Vedo un’immagine riflessa, deformata, opaca, dai contorni irregolari.
 
Si muove quando lo faccio anche io, sembra una candela dinoccolata dove non è la fiamma ma la cera a ondeggiare. Fa un certo effetto, anzi fa molto effetto, perché è una candela completamente bianca in mezzo a centinaia di altre tutte nere. Loro si agitano come se conoscessero bene il vento che le muove, ogni singolo refolo, cambio di direzione, improvviso impeto. In certi attimi quasi si fermano, come guidate da una forza superiore, poi ripartono all’unisono, spinte ognuna dal proprio Eolo, nel frastuono di una tempesta in un bosco.
 
Aeroporto di Kinshasa, ritiro bagagli, un ex specchio riflette la mia immagine. Quell’unica candela bianca sono io.

Voci memorizzate
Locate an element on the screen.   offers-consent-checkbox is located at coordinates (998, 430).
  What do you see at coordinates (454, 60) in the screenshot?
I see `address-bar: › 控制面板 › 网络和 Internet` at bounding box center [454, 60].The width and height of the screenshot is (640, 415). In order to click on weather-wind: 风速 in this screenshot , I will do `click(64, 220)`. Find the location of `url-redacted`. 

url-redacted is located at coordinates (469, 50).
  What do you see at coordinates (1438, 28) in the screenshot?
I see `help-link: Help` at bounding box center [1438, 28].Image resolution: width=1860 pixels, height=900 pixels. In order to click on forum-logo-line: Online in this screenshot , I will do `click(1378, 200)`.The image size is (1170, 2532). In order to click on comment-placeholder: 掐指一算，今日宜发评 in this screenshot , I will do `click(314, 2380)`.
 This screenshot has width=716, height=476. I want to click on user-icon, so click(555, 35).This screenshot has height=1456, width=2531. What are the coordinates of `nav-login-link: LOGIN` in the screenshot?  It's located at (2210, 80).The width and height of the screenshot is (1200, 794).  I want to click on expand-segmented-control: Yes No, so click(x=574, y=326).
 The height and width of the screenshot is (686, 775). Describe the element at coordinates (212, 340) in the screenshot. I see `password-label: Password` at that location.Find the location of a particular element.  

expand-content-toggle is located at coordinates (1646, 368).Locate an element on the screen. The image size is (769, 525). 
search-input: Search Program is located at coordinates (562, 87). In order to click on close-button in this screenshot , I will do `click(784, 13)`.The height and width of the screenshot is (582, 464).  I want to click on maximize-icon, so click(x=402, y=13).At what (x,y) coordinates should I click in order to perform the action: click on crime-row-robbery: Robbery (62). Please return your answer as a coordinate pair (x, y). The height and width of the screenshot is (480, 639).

Attività da svolgere:
- A) Nella prima frase del testo fornito, quali caratteristiche vengono attribuite all'immagine? Le elenchi tutte.
- B) Riassuma sotto forma di elenco puntato il paragrafo del testo fornito che inizia con «Si muove quando lo faccio anche io», conservandone i fatti principali.

Soluzioni delle attività:
- A)
- riflessa
- deformata
- opaca
- dai contorni irregolari

- B)
- L'immagine si muove insieme a chi parla e somiglia a una candela dinoccolata in cui ondeggia la cera, non la fiamma.
- Colpisce molto perché è una candela completamente bianca tra centinaia di candele nere.
- Le candele nere si agitano come se conoscessero ogni refolo, cambio di direzione e improvviso impeto del vento.
- A tratti quasi si fermano, poi ripartono all'unisono, nel frastuono di una tempesta in un bosco.